Том 3. Русская поэзия - Михаил Леонович Гаспаров
Шрифт:
Интервал:
Закладка:
5
Но главная область работы лежала в промежутке между этими крайними областями словесного искусства: построением стихотворной книги и построением стихотворной строки или строфы. Главным было создание нового поэтического языка для передачи нового душевного опыта европейского человека. Точных слов для передачи новых душевных состояний не существует, настаивали модернисты, поэтому поэзия точных слов должна уступить место поэзии намеков на несказуемое. «Я — раб моих таинственных Необычайных снов… Но для речей единственных Не знаю здешних слов», — декларировала З. Гиппиус еще в 1896 году. В поэзии предыдущего периода, второй половины XIX века, значение слова в стихе точно равнялось значению слова в словаре. В новой поэзии слова приобретали новые значения, порождаемые контекстом и, как правило, более расплывчатые и более окказиональные, применимые только для данного случая. «Цель символизма — рядом сопоставленных образов как бы загипнотизировать читателя, вызвать в нем известное настроение», — писал Брюсов в предисловии к I выпуску «Русских символистов». «Связь, даваемая этим образам, всегда более или менее случайна, так что на них надо смотреть как на вехи невидимого пути, открытого для воображения читателя. Поэтому-то символизм можно называть… „поэзией намеков“», — подтверждал он в предисловии ко II выпуску. Суггестивность, рационально рассчитанное воздействие на иррациональное в воспринимающем сознании, требование активного соучастия читателя в творчестве поэтического представления были непременной частью программы модернизма от первых его шагов в 1890‐х годах до разложения его к середине 1920‐х годов, когда новое общество и новый читатель потребовали от поэзии полной понятности, то есть не демонстрации творческих процессов, а выдачи готовых смысловых результатов.

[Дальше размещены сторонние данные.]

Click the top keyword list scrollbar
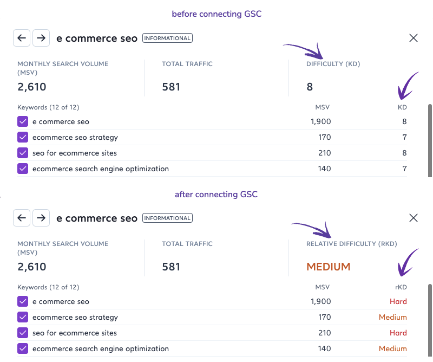 [x=430, y=140]
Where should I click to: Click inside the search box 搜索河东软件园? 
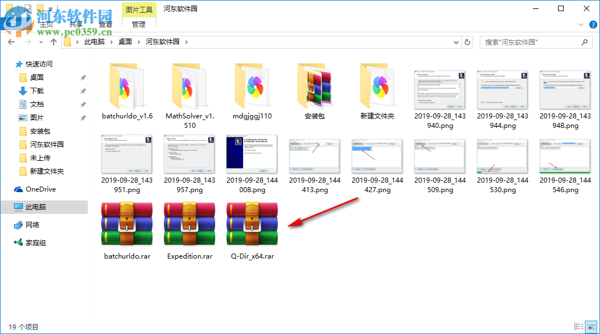531,41
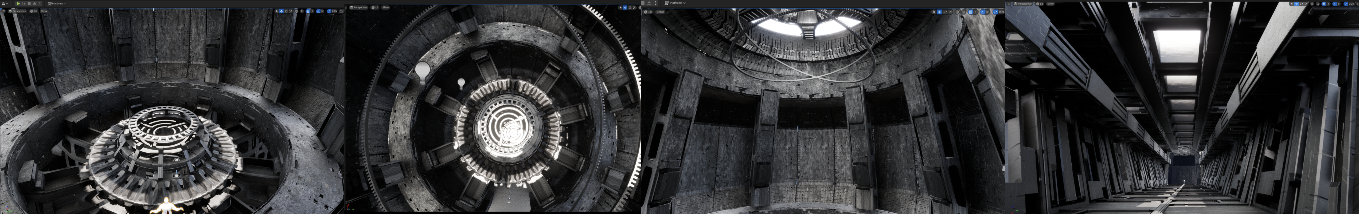Toggle scale snapping icon in skylight tower viewport
The width and height of the screenshot is (1359, 214).
[996, 12]
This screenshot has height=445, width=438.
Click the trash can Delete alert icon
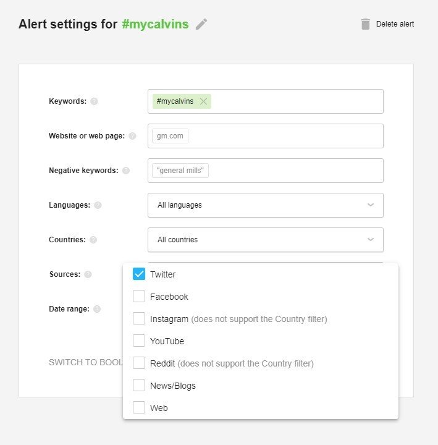tap(366, 24)
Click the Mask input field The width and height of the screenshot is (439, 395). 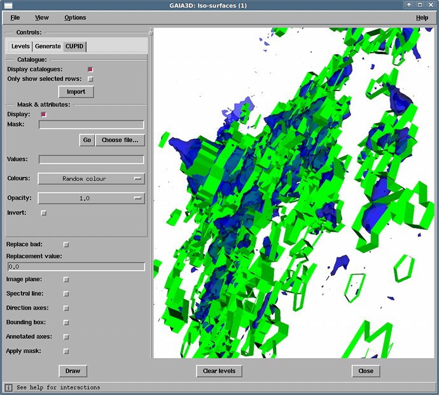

Не нужно думать, что эта установка на суггестивность была чем-то революционно новым в поэтике европейской литературы. Паническое негодование первых критиков, издевавшихся над ранним символизмом и ранним футуризмом, происходило лишь от узости их кругозора. Их раздражало то, что новые стихи (будь то «Идут часы, и дни, и годы…» Блока, «Елене» Пастернака, позднейший «Сеновал» Мандельштама и проч.) не поддавались пересказу, то есть расчленению на «основную мысль» и орнаментальное усложнение ее в тропах и фигурах. На самом деле традиционное, идущее от античности учение о художественном слове было достаточно просторно, чтобы вместить самые смелые новации модернистов. Просто дело было в том, что вдобавок к шести тропам традиционной риторической теории поэтическая практика изобрела седьмой, до сих пор не получивший бесспорного названия и определения. Тропами назывались случаи употребления слова в несловарном, переносном значении, то есть именно то порождение нового значения, к которому стремились модернисты. Шесть традиционных тропов были: метафора — перенос значения по сходству; метонимия — перенос значения по смежности; синекдоха — перенос значения по количеству; ирония — перенос значения по противоположности; гипербола — усиление значения и, наконец, эмфаза — сужение значения («этот человек был настоящий человек», то есть герой; «здесь нужно было быть героем, а он только человек», то есть трус). К этому списку новое время добавило, так сказать, антиэмфазу — расширение значения, размывание его; когда Блок (в упомянутом стихотворении) пишет без всякой тематической подготовки «Лишь телеграфные звенели На черном небе провода», то можно лишь сказать, что эти провода означают приблизительно тоску, бесконечность, загадочность, враждебность, страшный мир и проч., но все лишь приблизительно.
Какое слово из традиционного репертуара литературной терминологии естественно напрашивалось для обозначения нового приема? Символ. Когда в 1886 году Ж. Мореас в Париже опубликовал манифест новой поэтической школы, впервые принявшей название «символизм», он определял ее специфику так: новая школа стремится к тому, чтобы идеи (Мореас даже не говорил «новые идеи» или «несказуемые идеи») не провозглашались прямолинейно и обнаженно, а выражались через конкретные и ощутимые образы, а для того, чтобы эти образы отсылали к «идее», а не казались самоцельными, необходимы «необычные слова… многозначительные плеоназмы, таинственные эллипсы, загадочные и смелые анаколуфы… упорядоченный беспорядок». Плеоназмы — это нагромождения синонимов, эллипсы — недоговорки, анаколуфы — неправильные, сдвинутые сочетания слов, — все это чисто формальные приемы, изобилующие, как мы увидим, и в поэтике русского символизма.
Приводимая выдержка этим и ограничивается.